Kingdom of Heaven, Justification:  Is There a Conflict? Something Missing?

In this review essay, Kevin Williams responds to Scot McKnight’s article that introduces a conversation among theologians.

Scot McKnight, “Jesus vs. PaulChristianity Today (December, 2010), pages 24-29.

The December 2010 cover encapsulates the discussion:

Jesus preached almost exclusively about the kingdom of heaven. Paul highlighted justification by faith. Some say they preached different gospels. Others say Jesus and Paul both preached justification. Still others claim both focused on the kingdom. What gives?

This was a first for me, to review an article into which a series of videos had been embedded. Congratulations to Christianity Today for creating a format where the interviews do not interfere with the flow or appreciation of the text. I think CT has done an excellent job of allowing readers to access the video content without it being obtrusive to the written content.

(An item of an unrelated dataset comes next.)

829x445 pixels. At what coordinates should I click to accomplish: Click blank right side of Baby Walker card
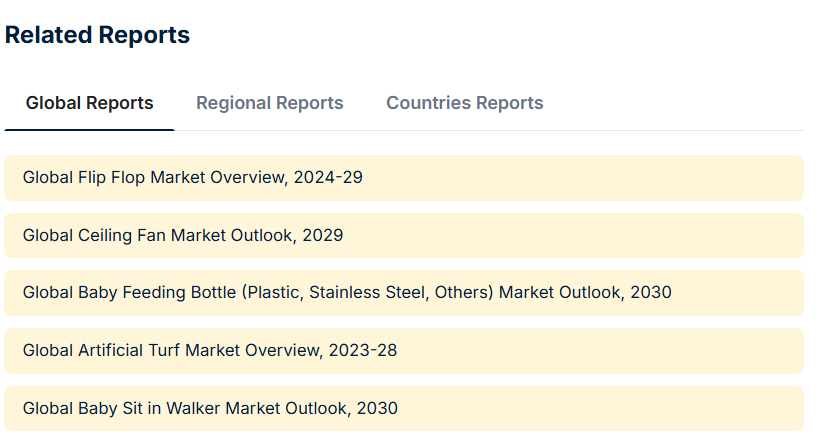coord(600,408)
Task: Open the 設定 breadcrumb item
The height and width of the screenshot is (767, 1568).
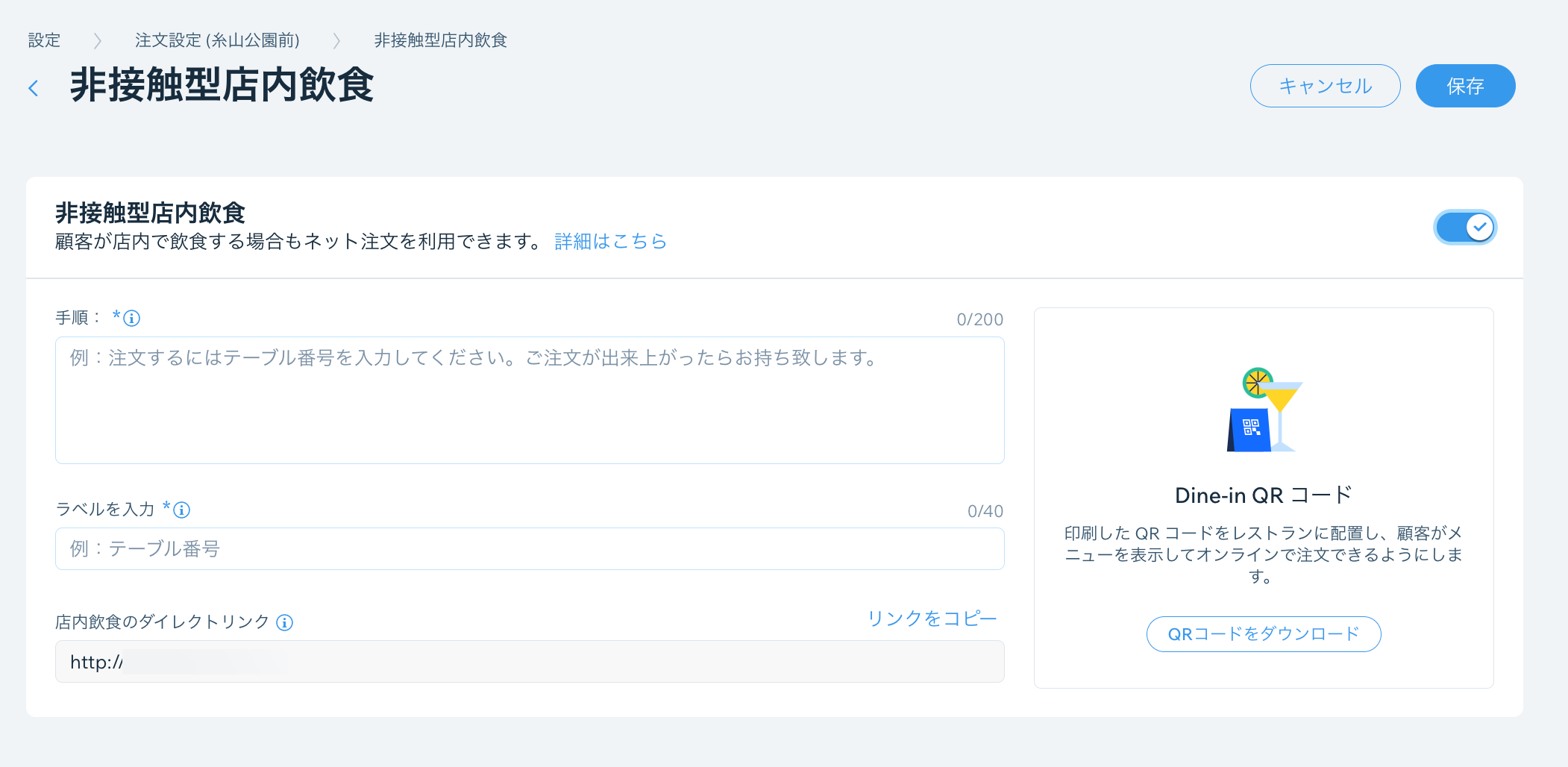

I’ll begin with the title: “Jesus vs. Paul.” That is a teaser headline only. As soon as I read it, my mind immediately went to 1 Corinthians 1:11-13, “… that there are quarrels among you. Now I mean this, that each one of you is saying, ‘I am of Paul,’ and ‘I of Apollos,’ and ‘I of Cephas,’ and ‘I of Christ.’ Has Christ been divided? Paul was not crucified for you, was he? Or were you baptized in the name of Paul?”

Thankfully, the debate is not really pitting Jesus against Paul in McKnight’s article, but whether there can be harmony between the doctrine of Jesus’ “gospel of the kingdom,” and Paul’s doctrine of “justification by faith.”

The article begins with McKnight’s own doctrinal journey from a Pauline-based theology to his college years, including becoming a professor, where he became enraptured with Jesus, and subsequently, his struggles when he would open up Paul’s epistles. He, like others, often finds more incongruity than harmony between the two.

Has Christ been divided? Was Paul crucified for you?

By the time we reach page two, McKnight presses a very real sense of urgency: “It is not exaggerating to say that evangelicalism is facing a crisis about the relationship of Jesus to Paul” (p. 2). In this writer’s opinion, it is a stretch to proclaim it a “crisis.” From what I read in the Scripture, it is an ageless debate of kingdom living and justification by faith as old as the Patriarchs, with multiple examples present throughout the Old Testament. If it is as McKnight describes—a crisis—then it is a very old one.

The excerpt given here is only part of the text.